2.) The generation of graduate student researchers launching their professional lives now may be the first to have been raised “on the Web,” using Web-based tools. They’re very comfortable sharing their ideas and information in a public, online environment.

I think this is essentially true because it seems to be the more established researchers who worry more about sharing information on the Web. Science has always had a secretive side, and probably will continue to until the funding and tenure systems change. So some of the hesitancy could stem from having cut their scientific teeth in an era where having conversations with colleagues, giving presentations at conferences and publishing in print journals were the only “safe” ways to share ideas. In addition, many senior researchers simply don’t have the time to fool around with learning to edit wiki content. Graduate students have the time, the early training and the motivation to use whatever resources they can find to get their work done.

I agree that sharing is likely easier in some branches of science than others. In the newest branches, like synthetic biology, everyone is on the fringe. More people are struggling just to get their work noticed. And newer fields are smaller. People are more likely to know one another, which in turn makes sharing easier.

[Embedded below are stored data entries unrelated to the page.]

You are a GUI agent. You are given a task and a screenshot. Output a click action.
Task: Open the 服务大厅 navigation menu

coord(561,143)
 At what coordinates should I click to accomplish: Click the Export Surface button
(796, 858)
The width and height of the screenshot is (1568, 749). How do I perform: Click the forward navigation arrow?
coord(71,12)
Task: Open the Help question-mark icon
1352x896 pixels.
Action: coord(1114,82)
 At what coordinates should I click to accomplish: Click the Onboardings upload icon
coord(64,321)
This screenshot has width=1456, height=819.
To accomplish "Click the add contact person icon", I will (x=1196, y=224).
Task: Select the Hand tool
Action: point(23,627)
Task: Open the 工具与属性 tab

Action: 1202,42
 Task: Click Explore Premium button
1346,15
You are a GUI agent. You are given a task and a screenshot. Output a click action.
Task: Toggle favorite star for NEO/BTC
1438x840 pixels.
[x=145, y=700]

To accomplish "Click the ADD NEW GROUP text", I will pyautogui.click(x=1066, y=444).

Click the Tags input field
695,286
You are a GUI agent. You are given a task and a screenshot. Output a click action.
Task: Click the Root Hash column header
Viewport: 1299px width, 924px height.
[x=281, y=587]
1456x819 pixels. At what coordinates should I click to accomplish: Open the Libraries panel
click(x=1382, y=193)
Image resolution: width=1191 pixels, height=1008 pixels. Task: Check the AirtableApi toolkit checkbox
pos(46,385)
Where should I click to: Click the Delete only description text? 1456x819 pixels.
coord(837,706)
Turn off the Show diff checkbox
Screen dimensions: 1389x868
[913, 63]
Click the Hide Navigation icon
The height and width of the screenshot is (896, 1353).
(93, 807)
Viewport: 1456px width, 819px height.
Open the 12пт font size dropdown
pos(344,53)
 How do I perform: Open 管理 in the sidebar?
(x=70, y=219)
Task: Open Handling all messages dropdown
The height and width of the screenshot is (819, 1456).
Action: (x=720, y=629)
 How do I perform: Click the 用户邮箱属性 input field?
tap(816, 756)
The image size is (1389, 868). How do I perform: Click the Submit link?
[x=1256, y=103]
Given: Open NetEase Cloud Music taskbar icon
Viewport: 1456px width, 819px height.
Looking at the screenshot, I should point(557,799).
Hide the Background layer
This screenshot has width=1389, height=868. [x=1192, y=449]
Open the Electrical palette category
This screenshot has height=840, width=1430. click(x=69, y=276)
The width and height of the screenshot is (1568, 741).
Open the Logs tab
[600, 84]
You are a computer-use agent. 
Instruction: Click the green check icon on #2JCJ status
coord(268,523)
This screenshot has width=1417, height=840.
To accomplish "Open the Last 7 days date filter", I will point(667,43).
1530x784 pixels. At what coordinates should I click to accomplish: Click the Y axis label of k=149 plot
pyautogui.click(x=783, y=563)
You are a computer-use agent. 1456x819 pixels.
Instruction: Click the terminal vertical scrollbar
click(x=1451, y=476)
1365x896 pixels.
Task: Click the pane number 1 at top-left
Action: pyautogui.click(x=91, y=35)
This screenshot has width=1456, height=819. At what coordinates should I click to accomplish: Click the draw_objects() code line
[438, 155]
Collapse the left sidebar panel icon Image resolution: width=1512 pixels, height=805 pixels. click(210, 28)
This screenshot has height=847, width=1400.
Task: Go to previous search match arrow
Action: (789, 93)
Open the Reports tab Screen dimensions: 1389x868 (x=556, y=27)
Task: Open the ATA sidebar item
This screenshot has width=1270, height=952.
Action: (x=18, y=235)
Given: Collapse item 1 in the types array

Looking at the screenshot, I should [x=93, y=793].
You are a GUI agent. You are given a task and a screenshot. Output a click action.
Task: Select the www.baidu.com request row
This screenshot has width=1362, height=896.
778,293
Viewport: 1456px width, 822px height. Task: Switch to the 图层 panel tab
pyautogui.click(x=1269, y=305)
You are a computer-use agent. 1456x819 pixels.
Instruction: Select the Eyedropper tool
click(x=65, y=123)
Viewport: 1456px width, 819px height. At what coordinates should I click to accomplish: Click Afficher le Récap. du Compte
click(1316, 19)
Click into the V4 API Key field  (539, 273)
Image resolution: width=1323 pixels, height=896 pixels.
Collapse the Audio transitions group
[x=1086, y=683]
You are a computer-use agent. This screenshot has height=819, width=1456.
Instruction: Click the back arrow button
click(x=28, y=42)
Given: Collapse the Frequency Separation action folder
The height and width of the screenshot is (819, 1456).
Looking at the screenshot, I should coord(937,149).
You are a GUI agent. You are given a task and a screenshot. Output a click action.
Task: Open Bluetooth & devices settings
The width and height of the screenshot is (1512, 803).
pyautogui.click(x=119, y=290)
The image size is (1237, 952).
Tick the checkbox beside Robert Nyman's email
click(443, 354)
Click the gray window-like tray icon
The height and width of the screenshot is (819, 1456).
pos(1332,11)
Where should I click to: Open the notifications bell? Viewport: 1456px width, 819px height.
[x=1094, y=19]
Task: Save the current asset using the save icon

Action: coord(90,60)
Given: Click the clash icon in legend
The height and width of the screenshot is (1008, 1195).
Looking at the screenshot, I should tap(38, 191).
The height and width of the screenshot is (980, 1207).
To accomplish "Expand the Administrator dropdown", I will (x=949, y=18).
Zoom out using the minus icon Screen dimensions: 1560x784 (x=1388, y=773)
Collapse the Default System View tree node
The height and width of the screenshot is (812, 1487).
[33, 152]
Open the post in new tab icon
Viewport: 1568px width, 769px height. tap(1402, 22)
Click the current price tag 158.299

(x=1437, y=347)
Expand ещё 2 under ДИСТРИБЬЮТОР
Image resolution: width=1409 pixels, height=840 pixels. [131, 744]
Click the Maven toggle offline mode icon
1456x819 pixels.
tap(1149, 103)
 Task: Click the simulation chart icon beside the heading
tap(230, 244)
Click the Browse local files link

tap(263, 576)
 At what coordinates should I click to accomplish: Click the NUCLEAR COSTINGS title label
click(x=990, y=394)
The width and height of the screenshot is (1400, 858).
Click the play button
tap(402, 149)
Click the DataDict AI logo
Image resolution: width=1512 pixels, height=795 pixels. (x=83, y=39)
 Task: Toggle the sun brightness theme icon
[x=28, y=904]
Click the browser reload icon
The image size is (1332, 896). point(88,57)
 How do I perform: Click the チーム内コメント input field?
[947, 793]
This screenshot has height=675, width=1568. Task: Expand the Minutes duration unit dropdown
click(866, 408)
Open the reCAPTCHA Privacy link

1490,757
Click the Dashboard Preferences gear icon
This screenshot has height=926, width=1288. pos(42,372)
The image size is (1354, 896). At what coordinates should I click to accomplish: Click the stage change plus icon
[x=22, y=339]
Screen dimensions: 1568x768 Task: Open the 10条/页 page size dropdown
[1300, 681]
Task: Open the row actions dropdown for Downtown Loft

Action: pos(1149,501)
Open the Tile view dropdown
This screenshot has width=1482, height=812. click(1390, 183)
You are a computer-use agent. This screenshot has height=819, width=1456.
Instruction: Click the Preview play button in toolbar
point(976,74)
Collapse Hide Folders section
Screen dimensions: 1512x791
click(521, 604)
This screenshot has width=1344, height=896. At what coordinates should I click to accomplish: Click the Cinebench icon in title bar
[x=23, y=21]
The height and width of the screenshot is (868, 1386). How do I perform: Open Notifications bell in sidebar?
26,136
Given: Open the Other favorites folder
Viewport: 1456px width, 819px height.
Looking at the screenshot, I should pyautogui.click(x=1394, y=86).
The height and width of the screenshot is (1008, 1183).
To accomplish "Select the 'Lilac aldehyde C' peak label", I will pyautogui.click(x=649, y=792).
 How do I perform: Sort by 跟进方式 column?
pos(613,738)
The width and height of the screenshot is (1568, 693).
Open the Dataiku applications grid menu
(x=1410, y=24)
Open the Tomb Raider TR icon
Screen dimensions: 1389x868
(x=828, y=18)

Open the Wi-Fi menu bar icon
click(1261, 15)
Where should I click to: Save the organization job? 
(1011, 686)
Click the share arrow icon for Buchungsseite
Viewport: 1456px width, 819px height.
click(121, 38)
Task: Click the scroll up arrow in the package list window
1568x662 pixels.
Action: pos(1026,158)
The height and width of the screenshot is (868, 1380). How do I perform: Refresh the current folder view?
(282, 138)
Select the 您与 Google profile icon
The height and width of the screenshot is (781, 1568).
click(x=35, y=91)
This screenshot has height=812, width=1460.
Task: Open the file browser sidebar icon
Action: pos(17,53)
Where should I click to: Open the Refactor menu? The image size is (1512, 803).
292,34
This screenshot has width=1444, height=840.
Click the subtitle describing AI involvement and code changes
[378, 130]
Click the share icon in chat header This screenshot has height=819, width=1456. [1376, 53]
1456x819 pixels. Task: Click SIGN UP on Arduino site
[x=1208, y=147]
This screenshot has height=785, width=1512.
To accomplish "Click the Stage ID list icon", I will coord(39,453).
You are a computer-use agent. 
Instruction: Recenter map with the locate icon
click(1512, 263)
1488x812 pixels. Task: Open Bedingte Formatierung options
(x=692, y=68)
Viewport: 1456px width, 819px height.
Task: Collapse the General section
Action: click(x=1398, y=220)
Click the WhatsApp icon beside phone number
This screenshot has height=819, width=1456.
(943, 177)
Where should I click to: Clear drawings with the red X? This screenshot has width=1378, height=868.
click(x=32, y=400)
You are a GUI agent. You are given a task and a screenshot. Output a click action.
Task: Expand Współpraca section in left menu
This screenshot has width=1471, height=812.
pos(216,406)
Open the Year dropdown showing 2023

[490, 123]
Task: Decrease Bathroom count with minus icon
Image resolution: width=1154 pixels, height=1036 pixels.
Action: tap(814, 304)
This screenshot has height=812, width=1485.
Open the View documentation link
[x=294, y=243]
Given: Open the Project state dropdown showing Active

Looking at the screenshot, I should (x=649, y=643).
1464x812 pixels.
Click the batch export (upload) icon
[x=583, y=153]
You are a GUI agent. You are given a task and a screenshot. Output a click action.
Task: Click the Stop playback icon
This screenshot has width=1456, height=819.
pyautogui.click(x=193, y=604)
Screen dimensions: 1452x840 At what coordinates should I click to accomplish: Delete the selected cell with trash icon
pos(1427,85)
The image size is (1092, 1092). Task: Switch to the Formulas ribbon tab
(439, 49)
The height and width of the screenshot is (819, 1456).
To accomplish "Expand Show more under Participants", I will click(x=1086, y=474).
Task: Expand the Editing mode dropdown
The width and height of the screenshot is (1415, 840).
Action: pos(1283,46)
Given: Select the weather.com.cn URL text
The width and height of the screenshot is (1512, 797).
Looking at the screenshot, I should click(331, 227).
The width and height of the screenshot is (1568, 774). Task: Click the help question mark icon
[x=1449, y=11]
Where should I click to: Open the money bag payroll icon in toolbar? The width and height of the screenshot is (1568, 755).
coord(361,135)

If you know someone, even slightly, you’re much more inclined to enter into a collaboration with them, so you can move both your own and their work ahead faster.

Of course, even wiki- and Facebook-savvy scientists don’t share everything. They seem more willing to put protocols and other “safe” materials out in front of the public eye than they are unpublished research data.

So I think the upshot is that people are very interested in sharing, but exactly what and how much is shared is still very variable.

What are the projects at OWW that you’re most excited by?

There are lots of examples, like our new one-click open lab notebook, but I’m especially excited about a project Julius Lucks is pursuing. He’s a post-doc at Berkeley who’s interested in publishing, and has written and published on OWW a paper on using Python for science. When I asked Julius if he’d be willing to write a full-length “Scientific Programming with Python” book on OWW as an experiment in open-access writing, he jumped at the chance. He now has an outline and two co-authors, and we’ve launched the OWW Open Writing Initiative. Wikis are designed for collaborative writing and editing, and I look forward to learning how the process will work on OWW.

What’s next for OWW?

We’re exploring ways that OWW can help make research easier, faster and more open. To that end, we’re looking very closely at where the problems and opportunities are within the traditional cycle of research. What tools and services can OWW develop or foment to help researchers move, for example, more swiftly from literature search to experimentation at the bench? Or from collecting data to writing a paper about what that data signifies? We also hope to grease the research pathways by providing tutorials on tagging data so it’s easier to search, or on choosing a research project, or when to stop working on a project. By using Web-based resources to help research move faster and more smoothly, we believe that it can’t help but become more open.